The dragonfly tattoos were only given to two groups of people: Aron’s advisory council, of which there were four members, and those who were under the king’s protection. This usually included the rich and powerful, although no one knew exactly how many bore the mark. The symbol itself had originated with Aron’s family. One of his oldest family crests was a pair of sabers crossed to look like the wings of a dragonfly, which had started the tradition of the people referring to the reigning monarch as the Dragonfly. Over the years, the symbol had changed as technology evolved, but Aron was still called the Dragonfly. Done in a mixture of rare inks, the tattoos were almost impossible for outsiders to duplicate. Piper could tell by the swirling metallic colors—emeralds and coppers so vivid they sparkled like jewels—that the mark was genuine. Whoever this girl was, she must be under Aron’s protection, so she was obviously very important. Her king was one of the most powerful men in Solace.

And Piper’s father’s murderer.

Not directly, of course. But King Aron had built the factory in Noveen, the monster that had swallowed Piper’s father up and made him breathe poisonous black smoke until his lungs couldn’t take it anymore. After her father died, Piper had spent many sleepless nights imagining her journey to the capital, how she would burn Aron’s precious factory to the ground.

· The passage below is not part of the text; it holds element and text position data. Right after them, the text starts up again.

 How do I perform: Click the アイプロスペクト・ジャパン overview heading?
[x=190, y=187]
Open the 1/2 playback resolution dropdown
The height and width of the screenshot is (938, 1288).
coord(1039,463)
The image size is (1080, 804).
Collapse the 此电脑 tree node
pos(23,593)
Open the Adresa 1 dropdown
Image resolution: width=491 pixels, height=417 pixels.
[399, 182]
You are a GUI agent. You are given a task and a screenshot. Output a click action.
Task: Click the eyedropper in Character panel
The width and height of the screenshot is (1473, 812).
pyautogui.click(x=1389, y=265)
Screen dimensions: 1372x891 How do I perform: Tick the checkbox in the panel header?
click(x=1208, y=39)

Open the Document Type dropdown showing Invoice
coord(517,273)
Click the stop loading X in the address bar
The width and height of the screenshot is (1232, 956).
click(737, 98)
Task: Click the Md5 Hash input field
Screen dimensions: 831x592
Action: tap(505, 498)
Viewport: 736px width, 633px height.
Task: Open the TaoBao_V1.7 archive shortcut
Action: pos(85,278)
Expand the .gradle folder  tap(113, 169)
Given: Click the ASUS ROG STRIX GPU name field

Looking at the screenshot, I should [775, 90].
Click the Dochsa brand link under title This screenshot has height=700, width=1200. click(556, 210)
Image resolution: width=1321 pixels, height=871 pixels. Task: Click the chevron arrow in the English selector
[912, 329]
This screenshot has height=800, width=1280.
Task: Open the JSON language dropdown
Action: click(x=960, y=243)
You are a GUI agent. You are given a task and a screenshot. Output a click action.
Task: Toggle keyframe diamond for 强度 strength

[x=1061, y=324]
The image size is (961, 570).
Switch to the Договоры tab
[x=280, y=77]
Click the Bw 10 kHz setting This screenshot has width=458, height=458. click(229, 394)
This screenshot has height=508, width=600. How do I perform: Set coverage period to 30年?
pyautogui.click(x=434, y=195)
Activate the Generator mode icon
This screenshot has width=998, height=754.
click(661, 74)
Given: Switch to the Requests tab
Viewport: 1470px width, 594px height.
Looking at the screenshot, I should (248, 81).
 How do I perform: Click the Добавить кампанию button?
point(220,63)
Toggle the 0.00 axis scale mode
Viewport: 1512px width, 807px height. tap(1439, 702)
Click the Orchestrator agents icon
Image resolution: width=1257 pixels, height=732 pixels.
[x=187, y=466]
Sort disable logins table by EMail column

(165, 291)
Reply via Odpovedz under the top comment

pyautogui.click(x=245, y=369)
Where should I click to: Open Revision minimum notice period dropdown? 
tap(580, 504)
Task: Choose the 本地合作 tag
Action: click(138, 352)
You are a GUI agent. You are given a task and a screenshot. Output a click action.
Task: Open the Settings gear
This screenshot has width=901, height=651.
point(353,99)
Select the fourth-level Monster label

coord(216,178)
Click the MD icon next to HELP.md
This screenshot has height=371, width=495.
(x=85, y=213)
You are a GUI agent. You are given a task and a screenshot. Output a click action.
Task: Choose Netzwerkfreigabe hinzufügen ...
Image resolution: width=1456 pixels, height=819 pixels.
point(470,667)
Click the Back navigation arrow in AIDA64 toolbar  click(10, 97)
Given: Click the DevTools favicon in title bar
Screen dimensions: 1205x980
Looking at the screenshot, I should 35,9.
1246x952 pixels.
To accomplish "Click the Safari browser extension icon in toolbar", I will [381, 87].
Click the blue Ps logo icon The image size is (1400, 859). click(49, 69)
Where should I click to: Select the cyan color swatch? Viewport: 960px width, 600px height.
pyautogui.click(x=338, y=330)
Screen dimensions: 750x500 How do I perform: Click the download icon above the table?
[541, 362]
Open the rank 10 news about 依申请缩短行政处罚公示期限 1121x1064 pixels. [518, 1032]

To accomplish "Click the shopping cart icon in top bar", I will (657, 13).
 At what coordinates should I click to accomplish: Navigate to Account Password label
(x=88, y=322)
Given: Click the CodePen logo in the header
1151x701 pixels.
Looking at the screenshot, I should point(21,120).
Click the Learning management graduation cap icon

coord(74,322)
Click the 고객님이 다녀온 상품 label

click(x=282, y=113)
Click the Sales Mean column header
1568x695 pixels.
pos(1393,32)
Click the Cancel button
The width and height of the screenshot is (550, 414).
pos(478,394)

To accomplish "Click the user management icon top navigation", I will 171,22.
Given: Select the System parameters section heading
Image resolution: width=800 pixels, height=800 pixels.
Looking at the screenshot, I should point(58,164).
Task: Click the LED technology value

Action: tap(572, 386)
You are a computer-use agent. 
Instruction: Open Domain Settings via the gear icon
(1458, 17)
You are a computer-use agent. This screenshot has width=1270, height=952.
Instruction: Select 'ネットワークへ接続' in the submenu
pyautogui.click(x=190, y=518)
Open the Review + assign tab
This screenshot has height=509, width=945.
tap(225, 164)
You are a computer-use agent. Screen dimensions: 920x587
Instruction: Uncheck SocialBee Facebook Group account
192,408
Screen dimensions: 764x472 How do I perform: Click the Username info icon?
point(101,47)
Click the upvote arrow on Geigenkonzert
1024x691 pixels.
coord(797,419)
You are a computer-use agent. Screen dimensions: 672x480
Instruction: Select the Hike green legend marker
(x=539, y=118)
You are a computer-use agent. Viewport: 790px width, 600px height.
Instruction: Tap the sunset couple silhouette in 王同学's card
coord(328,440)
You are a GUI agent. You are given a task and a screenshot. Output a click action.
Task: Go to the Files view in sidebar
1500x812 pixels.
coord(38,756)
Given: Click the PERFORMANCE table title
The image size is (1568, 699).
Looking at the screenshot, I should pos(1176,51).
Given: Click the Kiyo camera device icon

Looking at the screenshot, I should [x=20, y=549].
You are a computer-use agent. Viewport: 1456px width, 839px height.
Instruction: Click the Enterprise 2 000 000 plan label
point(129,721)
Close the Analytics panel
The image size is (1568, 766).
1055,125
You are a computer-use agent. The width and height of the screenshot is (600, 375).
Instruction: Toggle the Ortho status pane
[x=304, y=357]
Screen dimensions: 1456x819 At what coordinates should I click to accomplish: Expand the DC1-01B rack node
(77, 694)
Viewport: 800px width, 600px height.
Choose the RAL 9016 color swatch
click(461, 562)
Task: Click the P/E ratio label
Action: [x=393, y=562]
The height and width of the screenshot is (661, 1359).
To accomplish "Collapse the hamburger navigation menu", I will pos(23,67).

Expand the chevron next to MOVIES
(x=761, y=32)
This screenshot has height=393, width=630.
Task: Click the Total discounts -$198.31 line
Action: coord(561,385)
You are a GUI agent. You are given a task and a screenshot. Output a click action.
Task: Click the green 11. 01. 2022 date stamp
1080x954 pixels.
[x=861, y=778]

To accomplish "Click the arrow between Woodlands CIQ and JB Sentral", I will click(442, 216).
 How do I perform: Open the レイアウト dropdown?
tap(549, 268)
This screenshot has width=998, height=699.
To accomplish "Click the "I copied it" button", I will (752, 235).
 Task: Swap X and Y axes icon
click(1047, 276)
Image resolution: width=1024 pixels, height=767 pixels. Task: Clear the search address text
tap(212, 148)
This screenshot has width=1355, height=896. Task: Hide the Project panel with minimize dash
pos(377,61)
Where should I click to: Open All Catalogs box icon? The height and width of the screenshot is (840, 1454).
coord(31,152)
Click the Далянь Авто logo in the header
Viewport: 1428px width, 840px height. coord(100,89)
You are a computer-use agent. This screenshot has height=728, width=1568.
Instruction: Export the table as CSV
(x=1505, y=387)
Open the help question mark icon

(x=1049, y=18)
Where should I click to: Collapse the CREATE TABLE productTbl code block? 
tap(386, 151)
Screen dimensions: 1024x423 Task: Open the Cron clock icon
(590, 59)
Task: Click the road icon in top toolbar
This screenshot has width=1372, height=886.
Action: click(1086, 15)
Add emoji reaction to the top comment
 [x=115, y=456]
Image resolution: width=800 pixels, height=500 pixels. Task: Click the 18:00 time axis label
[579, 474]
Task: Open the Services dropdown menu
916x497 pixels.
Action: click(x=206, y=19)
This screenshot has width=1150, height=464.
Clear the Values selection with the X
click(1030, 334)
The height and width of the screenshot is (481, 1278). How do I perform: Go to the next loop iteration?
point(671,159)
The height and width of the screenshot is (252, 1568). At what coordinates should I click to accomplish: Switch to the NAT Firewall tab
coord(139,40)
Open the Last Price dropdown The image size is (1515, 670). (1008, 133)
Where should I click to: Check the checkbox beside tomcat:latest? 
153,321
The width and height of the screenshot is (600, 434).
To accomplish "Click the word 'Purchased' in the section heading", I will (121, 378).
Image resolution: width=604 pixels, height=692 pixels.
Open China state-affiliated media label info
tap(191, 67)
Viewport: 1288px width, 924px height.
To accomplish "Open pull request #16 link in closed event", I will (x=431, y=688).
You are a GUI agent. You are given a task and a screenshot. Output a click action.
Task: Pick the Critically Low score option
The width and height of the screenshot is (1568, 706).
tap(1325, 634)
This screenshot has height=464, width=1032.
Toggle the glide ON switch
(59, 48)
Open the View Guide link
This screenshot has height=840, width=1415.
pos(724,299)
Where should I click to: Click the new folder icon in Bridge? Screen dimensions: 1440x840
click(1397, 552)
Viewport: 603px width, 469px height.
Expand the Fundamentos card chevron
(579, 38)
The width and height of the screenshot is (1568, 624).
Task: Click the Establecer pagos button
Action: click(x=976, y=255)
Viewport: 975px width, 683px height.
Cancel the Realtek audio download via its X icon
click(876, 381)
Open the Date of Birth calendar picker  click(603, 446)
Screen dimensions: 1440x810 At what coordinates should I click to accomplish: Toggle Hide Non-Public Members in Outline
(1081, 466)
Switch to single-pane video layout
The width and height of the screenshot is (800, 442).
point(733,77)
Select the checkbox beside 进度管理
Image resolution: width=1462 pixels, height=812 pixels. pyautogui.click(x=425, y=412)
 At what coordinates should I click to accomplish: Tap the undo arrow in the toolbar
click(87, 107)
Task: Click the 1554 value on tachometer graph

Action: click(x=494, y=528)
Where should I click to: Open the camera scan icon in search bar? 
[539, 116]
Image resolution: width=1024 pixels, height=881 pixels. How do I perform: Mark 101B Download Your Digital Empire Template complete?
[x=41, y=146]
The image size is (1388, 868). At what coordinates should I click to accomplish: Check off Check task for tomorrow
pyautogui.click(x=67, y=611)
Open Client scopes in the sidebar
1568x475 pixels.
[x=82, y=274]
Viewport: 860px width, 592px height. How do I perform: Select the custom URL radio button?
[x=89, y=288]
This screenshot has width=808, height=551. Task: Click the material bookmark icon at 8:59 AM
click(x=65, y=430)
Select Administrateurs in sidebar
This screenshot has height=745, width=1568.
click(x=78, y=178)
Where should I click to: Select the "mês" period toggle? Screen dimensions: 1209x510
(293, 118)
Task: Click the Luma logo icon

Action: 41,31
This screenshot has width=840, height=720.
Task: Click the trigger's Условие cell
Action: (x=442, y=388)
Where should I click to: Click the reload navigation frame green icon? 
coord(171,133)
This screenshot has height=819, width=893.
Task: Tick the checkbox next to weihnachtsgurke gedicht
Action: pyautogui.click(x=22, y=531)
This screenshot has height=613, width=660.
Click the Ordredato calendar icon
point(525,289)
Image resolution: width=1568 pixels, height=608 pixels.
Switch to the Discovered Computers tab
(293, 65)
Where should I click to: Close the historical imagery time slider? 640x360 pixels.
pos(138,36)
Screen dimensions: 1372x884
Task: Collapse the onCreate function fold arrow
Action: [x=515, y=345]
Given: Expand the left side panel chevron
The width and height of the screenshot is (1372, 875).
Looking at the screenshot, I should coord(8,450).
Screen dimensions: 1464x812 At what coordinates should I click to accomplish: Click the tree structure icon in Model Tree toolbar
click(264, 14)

And now look at her, still living in the scrap town, tending and comforting a spoiled capital girl. Yet the girl couldn’t be more than eleven or twelve years old, and in the grip of the nightmare, she’d seemed much younger, terrified half out of her mind.

Carefully, Piper adjusted the girl’s sleeve to cover the tattoo. What was a girl under Aron’s protection—one so young!—doing on a caravan in the harvesting fields during a meteor storm? Who else might have been on the caravan with her? Was she with her family? Had any of them escaped? Piper sucked in a breath—surely not Aron himself? No, she couldn’t believe that. The scrap towns didn’t get much news except what the traders brought with them, but they talked plenty about Aron. Rumor had it that he didn’t condone scavenging from the scrap fields. He even encouraged people to come from the Merrow Kingdom as her father had done, to work in his factories, shaping iron for his fleet.